Per. 542 -Em uma guerra, a justiça entá sempre de um lado; como os Espíritos tomam partido pela injustiça?
- Sabeis bem que há Espíritos que não procuram senão a discórdia e a destruição. Para eles a guerra é a guerra: a justiça da causa pouco os impressiona.
Per. 543 - Certos Espíritos podem influenciar o general na concepção de seus planos de campanha?
- Sem nenhuma dúvida, os Espíritos podem influenciar por esse motivo, como por todas as concepções.

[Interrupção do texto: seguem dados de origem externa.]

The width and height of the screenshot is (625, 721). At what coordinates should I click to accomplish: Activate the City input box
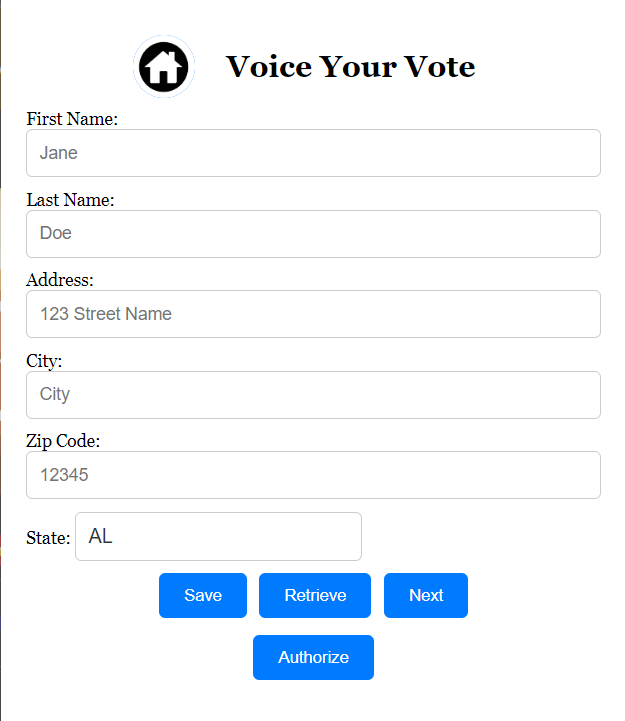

Per. 544 - Os maus Espíritos poderiam suscitar-lhe maus planos, tendo em vista perdê-lo?
- Sim, mas não tem ele seu livre arbítrio? Se seu julgamento não lhe permite distinguir uma idéia justa de uma idéia falsa, suporta as conseqüências, e faria melhor obedecer do que comandar.
Per. 545 - O general pode, algumas vezes, ser guiado por uma espécie de segunda vista, uma vista intuitiva, que lhe mostre antecipadamente o resultado de seus planos?

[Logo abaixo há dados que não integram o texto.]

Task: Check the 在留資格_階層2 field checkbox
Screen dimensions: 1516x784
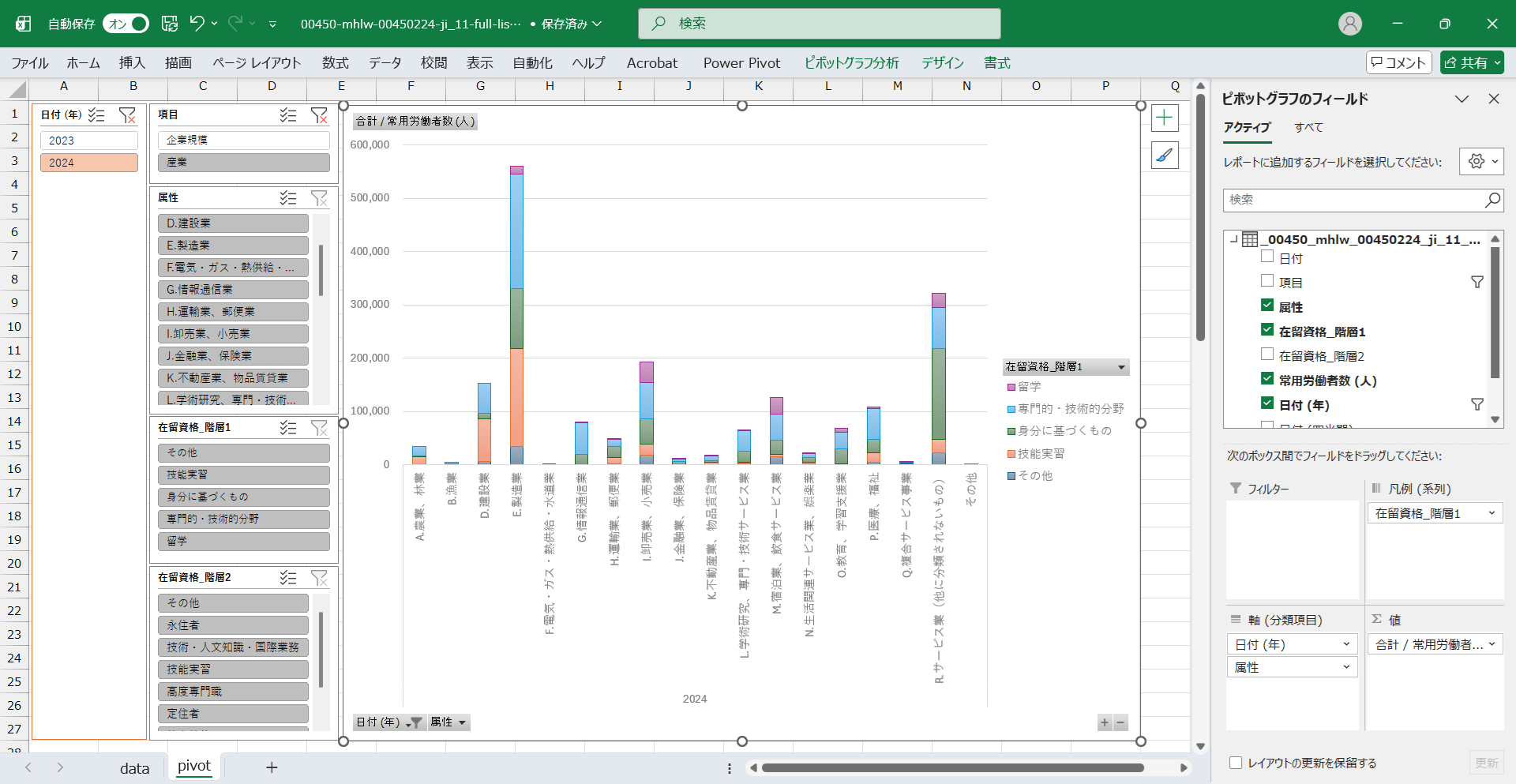Action: tap(1267, 354)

- Frequentemente é assim no homem de gênio, é o que se chama inspiração, e faz com que ele aja com uma espécie de certeza. Essa inspiração lhe vem dos Espíritos que o dirigem e sabem aproveitar as faculdades de que é dotado.
Per. 546 - No tumulto do combate, o que ocorre com os Espíritos que sucumbem? Ainda se interessam pela luta, depois da morte?

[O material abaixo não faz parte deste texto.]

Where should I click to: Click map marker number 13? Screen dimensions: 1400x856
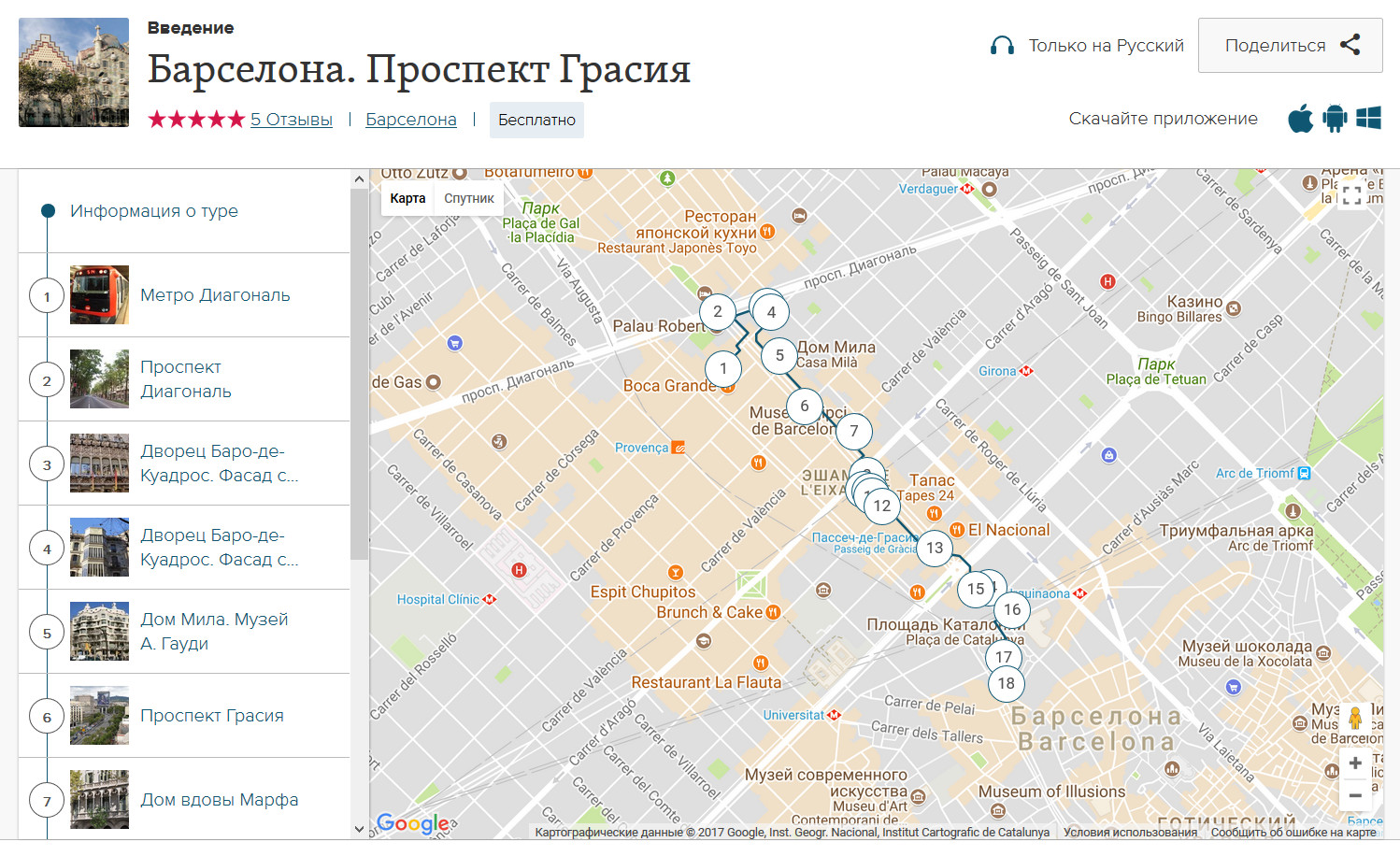[935, 548]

- Alguns se interessam, outros se afastam.
Nos combates acontece aquilo que ocorre em todos os casos de morte violenta: no primeiro momento o Espírito está surpreso e como perturbado, e não crê estar morto, parecendo-lhe, ainda, tomar parte na ação. Não é senão pouco a pouco que a realidade lhe aparece.
Per. 547 - Os Espíritos que se combatiam, estando vivos, uma vez mortos se reconhecem por inimigos e são ainda obstinados uns contra os outros?
- O Espíritos, nesses momentos, não está jamais de sangue-frio. No primeiro momento, ele pode ainda querer seu inimigo e mesmo persegui-lo, mas quando as idéias lhe retornam, vê que sua animosidade não tem mais objetivo. Entretanto, pode ainda conservar-lhe as impressões, mais ou menos segundo o seu caráter.
- Percebe ainda o ruído das armas?
- Sim, perfeitamente.
Per. 548 - O Espírito que assiste de sangue-frio a um combate como espectador, testemunha a separação da alma e do corpo, e como esse fenômeno se apresenta a ele?
- Há poucas mortes instantâneas. Na maioria das vezes, o Espírito cujo corpo vem a ser mortalmente ferido, não tem consciência sobre o momento. Quando ele começa a se reconhecer, é então que se pode distinguir o Espírito que se move ao lado do cadáver. Isso parece tão natural que a visão do corpo morto não produz nele nenhum efeito desagradável. Toda a vida estando transportada no Espírito, só ele atrai atenção e é com ele que se conversa ou a ele que se dirige.